En la nueva normalidad, como de parque temático, la asepsia es la norma de conducta que va a presidir el intercambio social. Durante un tiempo, moraremos la tierra atemorizados hasta por nuestra propia sombra, una vida que no se sabe muy bien cuánto merece la pena ser vivida. Yo entiendo tanto a los que se rebelan contra esa «existencia sanitaria» como a los que escuchan a la razón cuando les dice que lo primero es la salud y todo esto pasará. A ratos me apetece salir a la calle a abrazar a la primera desconocida con la que me cruce, a ratos me parece prioritario ponerme doble mascarilla incluso en casa. Supongo que no seré el único.
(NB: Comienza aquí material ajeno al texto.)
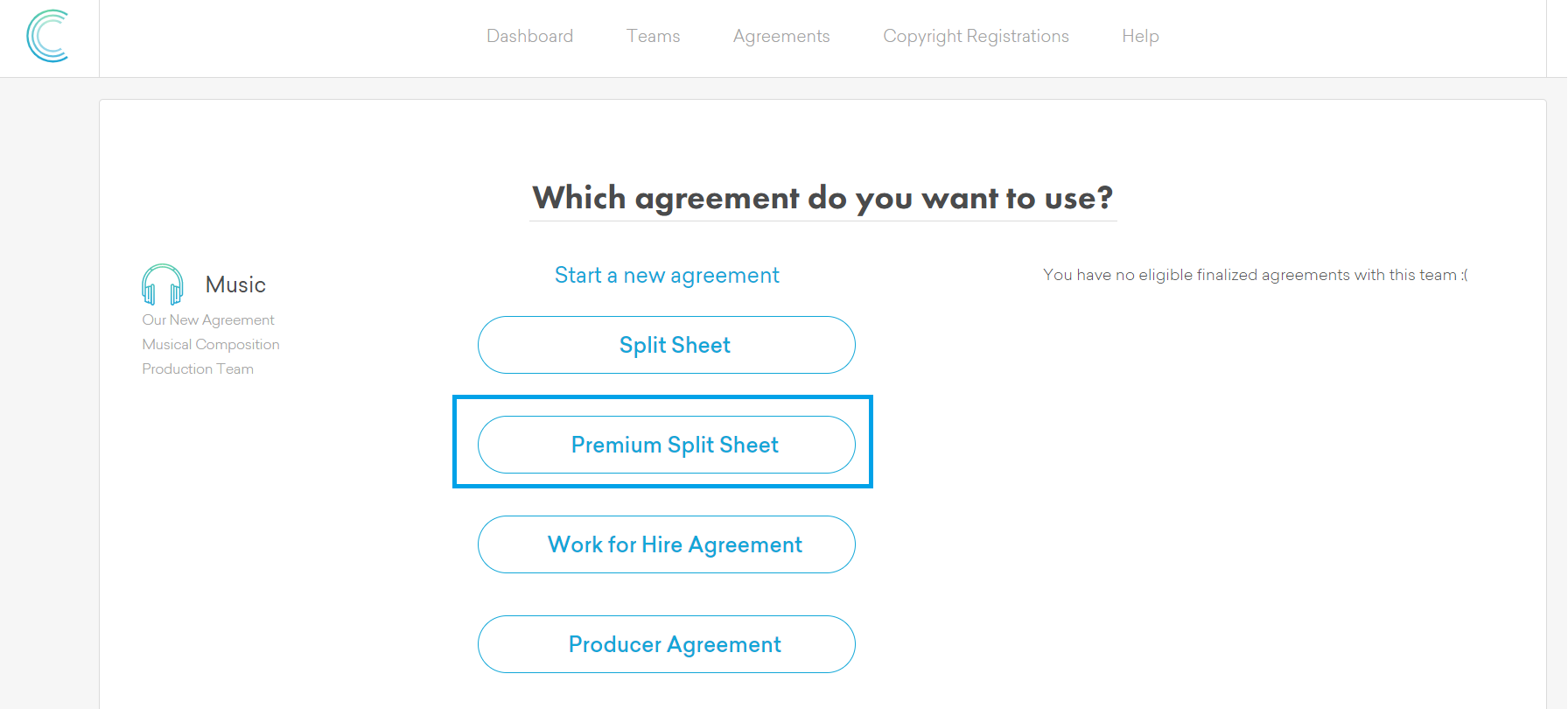Click the Start a new agreement heading
Viewport: 1568px width, 709px height.
click(x=667, y=276)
De siempre hemos dejado que el tabú definiera la normalidad. Lo monstruoso era el límite a partir del cual quedaba definido lo aceptable socialmente: todo lo que estuviera más allá de esa línea delimitaba lo inaceptable y a veces lo penal. Quizá no hubiera otro modo, aunque siempre han existido excepciones a la regla, paraísos inmorales e infiernos en el sótano. Lo que ocurre ahora es que un virus o una enfermedad demasiado larga —no un monstruo— va a dejar secuelas de convivencia, hábitos impostados, costumbres duraderas. Con la espada de Damocles de otras posibles pandemias sobre nuestras cabezas, no va a resultar fácil dejar de realimentar el bucle del miedo, convencernos de que esta crisis era perecedera y expulsar el acobardamiento, la noción de una vida clandestina.